EXERCISE OBJECTIVE – Please repeat exactly the lines below from the one containing "This screenshot has width=230, height=141." down to the one containing "Expand the リソースグループ dropdown", both included, and nothing else.

- - - - - - -

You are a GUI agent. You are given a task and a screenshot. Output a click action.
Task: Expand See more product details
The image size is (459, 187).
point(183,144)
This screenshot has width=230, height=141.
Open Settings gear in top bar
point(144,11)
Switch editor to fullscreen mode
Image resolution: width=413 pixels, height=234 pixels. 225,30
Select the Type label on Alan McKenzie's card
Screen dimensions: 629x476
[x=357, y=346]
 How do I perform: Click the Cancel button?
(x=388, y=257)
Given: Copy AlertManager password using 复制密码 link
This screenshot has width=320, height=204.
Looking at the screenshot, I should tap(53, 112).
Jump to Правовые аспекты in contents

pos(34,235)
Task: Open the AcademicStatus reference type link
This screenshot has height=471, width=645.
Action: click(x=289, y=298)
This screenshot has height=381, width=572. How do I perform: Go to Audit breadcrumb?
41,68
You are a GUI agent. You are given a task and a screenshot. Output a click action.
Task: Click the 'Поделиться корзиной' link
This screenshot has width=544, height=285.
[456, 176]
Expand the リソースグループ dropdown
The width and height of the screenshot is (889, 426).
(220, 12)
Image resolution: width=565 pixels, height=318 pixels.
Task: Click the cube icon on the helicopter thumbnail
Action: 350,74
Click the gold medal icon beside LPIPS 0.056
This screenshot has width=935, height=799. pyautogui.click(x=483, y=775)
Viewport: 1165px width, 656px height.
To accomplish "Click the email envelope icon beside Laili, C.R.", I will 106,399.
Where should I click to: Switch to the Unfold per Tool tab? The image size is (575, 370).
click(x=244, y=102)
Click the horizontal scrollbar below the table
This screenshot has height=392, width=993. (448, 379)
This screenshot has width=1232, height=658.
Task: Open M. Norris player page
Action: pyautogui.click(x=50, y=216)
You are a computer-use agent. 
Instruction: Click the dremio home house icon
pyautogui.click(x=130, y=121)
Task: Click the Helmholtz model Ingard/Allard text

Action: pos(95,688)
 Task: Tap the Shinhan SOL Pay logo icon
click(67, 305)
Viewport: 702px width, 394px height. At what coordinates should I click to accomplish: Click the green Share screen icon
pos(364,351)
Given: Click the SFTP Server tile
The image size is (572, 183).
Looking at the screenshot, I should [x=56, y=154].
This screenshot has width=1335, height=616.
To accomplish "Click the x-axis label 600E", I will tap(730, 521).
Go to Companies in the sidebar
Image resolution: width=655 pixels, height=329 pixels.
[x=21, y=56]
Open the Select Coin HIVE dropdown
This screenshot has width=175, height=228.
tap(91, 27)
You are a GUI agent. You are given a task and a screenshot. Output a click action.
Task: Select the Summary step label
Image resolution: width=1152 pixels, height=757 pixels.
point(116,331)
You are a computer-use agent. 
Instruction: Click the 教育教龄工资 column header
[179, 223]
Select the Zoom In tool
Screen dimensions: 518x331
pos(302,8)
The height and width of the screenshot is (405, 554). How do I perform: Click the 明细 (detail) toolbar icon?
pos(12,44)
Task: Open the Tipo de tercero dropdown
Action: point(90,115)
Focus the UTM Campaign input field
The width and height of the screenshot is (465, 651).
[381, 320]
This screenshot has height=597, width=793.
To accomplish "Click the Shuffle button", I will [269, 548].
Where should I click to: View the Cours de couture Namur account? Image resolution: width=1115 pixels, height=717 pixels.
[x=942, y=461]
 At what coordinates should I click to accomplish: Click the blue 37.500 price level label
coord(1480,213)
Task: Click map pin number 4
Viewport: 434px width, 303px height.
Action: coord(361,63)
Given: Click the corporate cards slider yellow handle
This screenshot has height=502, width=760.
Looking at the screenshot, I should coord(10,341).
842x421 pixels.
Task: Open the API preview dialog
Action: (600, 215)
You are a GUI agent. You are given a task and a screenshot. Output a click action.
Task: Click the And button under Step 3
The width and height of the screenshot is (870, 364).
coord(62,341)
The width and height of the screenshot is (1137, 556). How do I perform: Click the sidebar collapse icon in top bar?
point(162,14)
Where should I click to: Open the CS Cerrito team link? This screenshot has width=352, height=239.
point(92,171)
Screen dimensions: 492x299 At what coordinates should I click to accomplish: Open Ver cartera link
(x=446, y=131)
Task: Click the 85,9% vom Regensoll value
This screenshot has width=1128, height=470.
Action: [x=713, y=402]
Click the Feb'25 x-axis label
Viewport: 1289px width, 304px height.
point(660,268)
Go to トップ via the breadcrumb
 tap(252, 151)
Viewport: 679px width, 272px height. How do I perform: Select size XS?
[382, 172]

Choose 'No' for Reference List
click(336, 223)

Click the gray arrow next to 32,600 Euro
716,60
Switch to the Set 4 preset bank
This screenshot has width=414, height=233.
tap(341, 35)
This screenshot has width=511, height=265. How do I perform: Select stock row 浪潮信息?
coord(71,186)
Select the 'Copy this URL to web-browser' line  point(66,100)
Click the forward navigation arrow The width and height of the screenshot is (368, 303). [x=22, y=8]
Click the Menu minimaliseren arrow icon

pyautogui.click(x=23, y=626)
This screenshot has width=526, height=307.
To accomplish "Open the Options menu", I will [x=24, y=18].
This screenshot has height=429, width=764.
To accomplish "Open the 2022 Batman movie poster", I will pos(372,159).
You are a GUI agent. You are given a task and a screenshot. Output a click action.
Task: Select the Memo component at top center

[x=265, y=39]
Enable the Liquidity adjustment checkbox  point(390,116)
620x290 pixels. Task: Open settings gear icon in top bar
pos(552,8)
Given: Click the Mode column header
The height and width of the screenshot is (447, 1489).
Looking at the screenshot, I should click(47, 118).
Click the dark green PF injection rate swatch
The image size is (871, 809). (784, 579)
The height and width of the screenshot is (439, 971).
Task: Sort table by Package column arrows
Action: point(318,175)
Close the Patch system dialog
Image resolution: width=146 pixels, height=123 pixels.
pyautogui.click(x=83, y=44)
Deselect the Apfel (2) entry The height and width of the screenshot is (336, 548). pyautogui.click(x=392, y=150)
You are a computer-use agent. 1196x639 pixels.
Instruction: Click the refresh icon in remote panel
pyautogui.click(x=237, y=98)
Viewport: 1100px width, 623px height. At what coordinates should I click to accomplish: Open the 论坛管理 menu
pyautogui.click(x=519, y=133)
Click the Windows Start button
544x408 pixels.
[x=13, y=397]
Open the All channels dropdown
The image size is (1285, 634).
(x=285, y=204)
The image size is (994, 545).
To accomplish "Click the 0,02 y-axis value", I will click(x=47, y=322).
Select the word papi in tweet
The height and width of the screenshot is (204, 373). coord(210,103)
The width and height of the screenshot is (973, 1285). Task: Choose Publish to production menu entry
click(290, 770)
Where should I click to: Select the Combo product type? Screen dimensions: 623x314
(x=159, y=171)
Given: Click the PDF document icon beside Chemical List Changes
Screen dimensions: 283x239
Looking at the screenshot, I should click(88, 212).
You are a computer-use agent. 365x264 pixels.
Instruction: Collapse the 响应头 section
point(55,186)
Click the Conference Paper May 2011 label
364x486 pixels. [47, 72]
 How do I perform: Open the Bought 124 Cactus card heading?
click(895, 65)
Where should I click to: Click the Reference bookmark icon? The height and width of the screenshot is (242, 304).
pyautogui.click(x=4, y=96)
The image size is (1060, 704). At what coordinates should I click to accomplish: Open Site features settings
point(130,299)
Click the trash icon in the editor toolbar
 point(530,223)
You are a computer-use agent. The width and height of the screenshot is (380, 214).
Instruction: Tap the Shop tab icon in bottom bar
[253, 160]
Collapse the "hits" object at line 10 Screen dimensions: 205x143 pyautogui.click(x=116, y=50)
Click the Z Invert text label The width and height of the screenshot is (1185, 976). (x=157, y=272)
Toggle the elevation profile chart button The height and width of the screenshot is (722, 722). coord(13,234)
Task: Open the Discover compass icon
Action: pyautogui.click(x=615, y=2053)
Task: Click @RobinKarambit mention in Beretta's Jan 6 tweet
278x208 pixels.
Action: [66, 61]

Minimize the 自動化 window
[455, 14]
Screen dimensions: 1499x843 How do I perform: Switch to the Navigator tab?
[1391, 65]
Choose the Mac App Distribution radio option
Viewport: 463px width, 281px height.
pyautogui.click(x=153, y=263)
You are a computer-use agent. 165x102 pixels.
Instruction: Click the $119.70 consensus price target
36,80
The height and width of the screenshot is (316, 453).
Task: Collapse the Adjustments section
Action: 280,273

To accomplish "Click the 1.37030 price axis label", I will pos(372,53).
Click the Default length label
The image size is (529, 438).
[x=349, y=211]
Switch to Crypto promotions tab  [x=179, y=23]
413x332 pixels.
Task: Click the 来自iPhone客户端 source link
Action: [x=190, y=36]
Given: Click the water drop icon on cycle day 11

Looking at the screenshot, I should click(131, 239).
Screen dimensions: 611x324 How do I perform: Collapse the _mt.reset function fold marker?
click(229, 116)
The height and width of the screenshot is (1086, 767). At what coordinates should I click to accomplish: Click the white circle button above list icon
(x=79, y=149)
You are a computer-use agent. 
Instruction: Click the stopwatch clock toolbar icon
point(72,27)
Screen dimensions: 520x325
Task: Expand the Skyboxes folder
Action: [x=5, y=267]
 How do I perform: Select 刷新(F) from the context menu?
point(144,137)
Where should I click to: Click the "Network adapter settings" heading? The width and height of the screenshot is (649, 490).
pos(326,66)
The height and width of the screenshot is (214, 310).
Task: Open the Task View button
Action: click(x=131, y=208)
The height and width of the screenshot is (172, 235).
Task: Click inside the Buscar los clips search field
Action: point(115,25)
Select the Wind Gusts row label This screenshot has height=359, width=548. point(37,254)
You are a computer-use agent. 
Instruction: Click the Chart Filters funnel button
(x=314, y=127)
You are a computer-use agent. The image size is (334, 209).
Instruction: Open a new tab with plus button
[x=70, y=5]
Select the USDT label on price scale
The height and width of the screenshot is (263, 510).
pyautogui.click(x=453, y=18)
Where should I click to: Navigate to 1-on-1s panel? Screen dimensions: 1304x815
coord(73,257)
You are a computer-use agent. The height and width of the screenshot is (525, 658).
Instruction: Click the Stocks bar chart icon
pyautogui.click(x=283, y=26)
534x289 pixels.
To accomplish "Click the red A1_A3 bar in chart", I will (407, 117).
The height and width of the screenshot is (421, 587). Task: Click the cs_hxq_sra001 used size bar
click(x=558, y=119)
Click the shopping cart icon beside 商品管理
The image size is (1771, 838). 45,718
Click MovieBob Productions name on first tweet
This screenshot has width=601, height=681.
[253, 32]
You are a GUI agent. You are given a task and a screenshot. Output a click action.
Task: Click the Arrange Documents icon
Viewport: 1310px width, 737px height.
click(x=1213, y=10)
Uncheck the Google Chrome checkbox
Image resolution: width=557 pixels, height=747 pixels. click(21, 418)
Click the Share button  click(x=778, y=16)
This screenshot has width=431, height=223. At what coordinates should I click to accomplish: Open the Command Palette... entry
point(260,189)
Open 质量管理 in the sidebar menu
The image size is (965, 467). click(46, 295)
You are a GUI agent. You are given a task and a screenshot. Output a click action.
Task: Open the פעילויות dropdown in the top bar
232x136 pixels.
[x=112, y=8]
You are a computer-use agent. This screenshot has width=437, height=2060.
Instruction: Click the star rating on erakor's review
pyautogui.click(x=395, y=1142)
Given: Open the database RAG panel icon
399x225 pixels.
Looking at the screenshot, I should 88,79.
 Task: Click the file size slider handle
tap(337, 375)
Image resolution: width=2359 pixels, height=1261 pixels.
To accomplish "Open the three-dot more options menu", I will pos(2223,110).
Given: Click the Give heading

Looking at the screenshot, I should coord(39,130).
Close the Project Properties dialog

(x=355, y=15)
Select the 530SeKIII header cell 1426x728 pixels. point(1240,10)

- - - - - - -

RESPONSE FOR THIS EXERCISE –
This screenshot has width=230, height=141.
Open Settings gear in top bar
point(144,11)
Switch editor to fullscreen mode
Image resolution: width=413 pixels, height=234 pixels. 225,30
Select the Type label on Alan McKenzie's card
Screen dimensions: 629x476
[x=357, y=346]
 How do I perform: Click the Cancel button?
(x=388, y=257)
Given: Copy AlertManager password using 复制密码 link
This screenshot has width=320, height=204.
Looking at the screenshot, I should tap(53, 112).
Jump to Правовые аспекты in contents

pos(34,235)
Task: Open the AcademicStatus reference type link
This screenshot has height=471, width=645.
Action: click(x=289, y=298)
This screenshot has height=381, width=572. How do I perform: Go to Audit breadcrumb?
41,68
You are a GUI agent. You are given a task and a screenshot. Output a click action.
Task: Click the 'Поделиться корзиной' link
This screenshot has width=544, height=285.
[456, 176]
Expand the リソースグループ dropdown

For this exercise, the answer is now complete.